[Collected data entries]
=-=-=

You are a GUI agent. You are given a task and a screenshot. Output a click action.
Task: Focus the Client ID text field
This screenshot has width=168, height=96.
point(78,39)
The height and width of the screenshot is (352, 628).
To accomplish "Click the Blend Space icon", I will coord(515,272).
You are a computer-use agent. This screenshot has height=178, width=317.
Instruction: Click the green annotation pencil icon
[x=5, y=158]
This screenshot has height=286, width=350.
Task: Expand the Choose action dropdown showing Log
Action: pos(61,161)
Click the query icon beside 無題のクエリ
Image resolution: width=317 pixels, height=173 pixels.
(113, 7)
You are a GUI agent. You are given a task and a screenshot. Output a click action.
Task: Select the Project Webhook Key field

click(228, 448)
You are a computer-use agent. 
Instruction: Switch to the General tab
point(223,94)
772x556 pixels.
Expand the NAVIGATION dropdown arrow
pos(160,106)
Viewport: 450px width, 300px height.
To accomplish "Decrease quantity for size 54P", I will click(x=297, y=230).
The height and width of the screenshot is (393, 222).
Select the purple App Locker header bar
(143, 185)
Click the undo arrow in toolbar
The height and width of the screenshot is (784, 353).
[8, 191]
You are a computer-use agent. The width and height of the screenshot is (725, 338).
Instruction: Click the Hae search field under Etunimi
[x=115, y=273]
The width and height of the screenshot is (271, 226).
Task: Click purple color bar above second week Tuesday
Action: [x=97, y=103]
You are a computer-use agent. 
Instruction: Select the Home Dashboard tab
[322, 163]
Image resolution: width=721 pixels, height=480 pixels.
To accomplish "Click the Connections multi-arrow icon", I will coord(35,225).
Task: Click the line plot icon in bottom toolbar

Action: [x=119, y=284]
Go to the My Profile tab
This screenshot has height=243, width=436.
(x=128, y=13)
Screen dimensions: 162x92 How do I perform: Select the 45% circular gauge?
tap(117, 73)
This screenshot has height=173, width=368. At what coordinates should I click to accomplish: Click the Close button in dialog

=-=-=

(REQUIREMENT) Would you restate the entries word for word, omitting none?

(RESULT BELOW)
You are a GUI agent. You are given a task and a screenshot. Output a click action.
Task: Focus the Client ID text field
This screenshot has width=168, height=96.
point(78,39)
The height and width of the screenshot is (352, 628).
To accomplish "Click the Blend Space icon", I will coord(515,272).
You are a computer-use agent. This screenshot has height=178, width=317.
Instruction: Click the green annotation pencil icon
[x=5, y=158]
This screenshot has height=286, width=350.
Task: Expand the Choose action dropdown showing Log
Action: pos(61,161)
Click the query icon beside 無題のクエリ
Image resolution: width=317 pixels, height=173 pixels.
(113, 7)
You are a GUI agent. You are given a task and a screenshot. Output a click action.
Task: Select the Project Webhook Key field

click(228, 448)
You are a computer-use agent. 
Instruction: Switch to the General tab
point(223,94)
772x556 pixels.
Expand the NAVIGATION dropdown arrow
pos(160,106)
Viewport: 450px width, 300px height.
To accomplish "Decrease quantity for size 54P", I will click(x=297, y=230).
The height and width of the screenshot is (393, 222).
Select the purple App Locker header bar
(143, 185)
Click the undo arrow in toolbar
The height and width of the screenshot is (784, 353).
[8, 191]
You are a computer-use agent. The width and height of the screenshot is (725, 338).
Instruction: Click the Hae search field under Etunimi
[x=115, y=273]
The width and height of the screenshot is (271, 226).
Task: Click purple color bar above second week Tuesday
Action: [x=97, y=103]
You are a computer-use agent. 
Instruction: Select the Home Dashboard tab
[322, 163]
Image resolution: width=721 pixels, height=480 pixels.
To accomplish "Click the Connections multi-arrow icon", I will coord(35,225).
Task: Click the line plot icon in bottom toolbar

Action: [x=119, y=284]
Go to the My Profile tab
This screenshot has height=243, width=436.
(x=128, y=13)
Screen dimensions: 162x92 How do I perform: Select the 45% circular gauge?
tap(117, 73)
This screenshot has height=173, width=368. At what coordinates should I click to accomplish: Click the Close button in dialog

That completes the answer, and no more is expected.